UAB (University of Alabama at Birmingham) cardiologist and director of UAB's Chest Pain Center John Canto, M.D., and colleagues have recently received national attention for their landmark studies characterizing heart attack patients.

June 22, 2000

Posted on June 22, 2000 at 10:27 a.m.

BIRMINGHAM, AL — UAB (University of Alabama at Birmingham) cardiologist and director of UAB's Chest Pain Center John Canto, M.D., and colleagues have recently received national attention for their landmark studies characterizing heart attack patients.

In the last six months, UAB cardiologists have published four separate studies in three separate leading medical journals, including New England Journal of Medicine, Journal of the American Medical Association and Archives of Internal Medicine.
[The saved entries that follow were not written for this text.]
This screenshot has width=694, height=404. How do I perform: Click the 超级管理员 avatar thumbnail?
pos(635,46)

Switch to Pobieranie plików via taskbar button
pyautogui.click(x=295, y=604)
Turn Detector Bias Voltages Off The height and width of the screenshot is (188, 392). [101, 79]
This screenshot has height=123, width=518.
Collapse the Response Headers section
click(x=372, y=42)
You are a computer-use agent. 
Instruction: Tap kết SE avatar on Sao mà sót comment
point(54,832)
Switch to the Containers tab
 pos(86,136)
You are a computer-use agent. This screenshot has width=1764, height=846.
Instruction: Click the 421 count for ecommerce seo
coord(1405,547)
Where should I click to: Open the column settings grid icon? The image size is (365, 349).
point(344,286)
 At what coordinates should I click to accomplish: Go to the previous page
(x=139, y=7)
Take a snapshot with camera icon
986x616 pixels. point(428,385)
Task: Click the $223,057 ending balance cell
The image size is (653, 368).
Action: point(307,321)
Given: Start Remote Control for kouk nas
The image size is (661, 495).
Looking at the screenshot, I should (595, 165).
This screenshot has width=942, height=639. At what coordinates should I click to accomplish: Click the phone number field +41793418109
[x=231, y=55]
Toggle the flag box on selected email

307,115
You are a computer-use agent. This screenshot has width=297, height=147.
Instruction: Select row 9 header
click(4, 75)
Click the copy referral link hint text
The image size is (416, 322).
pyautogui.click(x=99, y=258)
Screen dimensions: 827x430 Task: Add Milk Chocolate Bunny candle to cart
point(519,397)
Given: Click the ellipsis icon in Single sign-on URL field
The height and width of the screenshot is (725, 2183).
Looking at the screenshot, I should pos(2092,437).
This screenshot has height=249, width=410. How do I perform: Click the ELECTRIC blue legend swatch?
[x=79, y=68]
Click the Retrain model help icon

All four studies examine huge numbers of collected medical records of patients who have suffered heart attacks. The medical records come from two separate national databases, the national Medicare database and the National Myocardial Infarction Registry 2, both of which are collected from hospitals across the country.

In a study looking at 234,769 Medicare patients with heart attacks:

  • Blacks are less likely to receive potential life-saving therapy after the onset of chest pain.

  • White men received either drug therapy or coronary angioplasty with the highest frequency, followed by white women, black men and black women. After adjustments were made for clinical differences such as age, prevalence of other diseases and smoking habits, gender differences became minimal but the racial differences remained the same.

  • The racial disparities have many possible explanations, including possible differences in clinical characteristics such as diagnostic testing and symptoms that make diagnosis and the decision to treat with drug therapy more difficult for doctors.

In a study looking at 332,221 patients with heart attacks:

  • Significant variation of types of treatment exists depending on whether a heart attack patient has commercial insurance, a health maintenance organization insurance, no insurance, Medicare or Medicaid.

  • The type of payment method has no effect on the death rate of heart attack patients.

  • Of the 332,221 patients, 56 percent had Medicare, 25 percent had commercial insurance, 10 percent were covered by an HMO, 6 percent were uninsured and 3 percent used Medicaid.

  • Compared with commercially insured patients, Medicare and Medicaid patients received fewer reperfusion therapies, underwent fewer invasive cardiac procedures and had longer hospitalizations.

In a study looking at 534,763 patients with heart attacks:

  • Heart attack patients undergoing immediate coronary angioplasty are 28 percent less likely to die at hospitals that routinely perform more of the procedures. The percentage is equivalent to two fewer deaths per 100 patients treated.

  • There is no difference in survival rates among patients who received thrombolytic therapy, or drug therapy widely used to improve blood flow to the heart after a heart attack.

  • High-volume centers tended to administer life-saving reperfusion therapies faster than low-volume centers and the difference of time was greater for patients who underwent angioplasty than those who received drug therapy.

  • The study supports the American College of Cardiology-American Heart Association recommendation that angioplasty should be used as an alternative to drug therapy only if performed in a timely fashion by individuals skilled in the procedure and supported by experienced personnel in a high-volume center.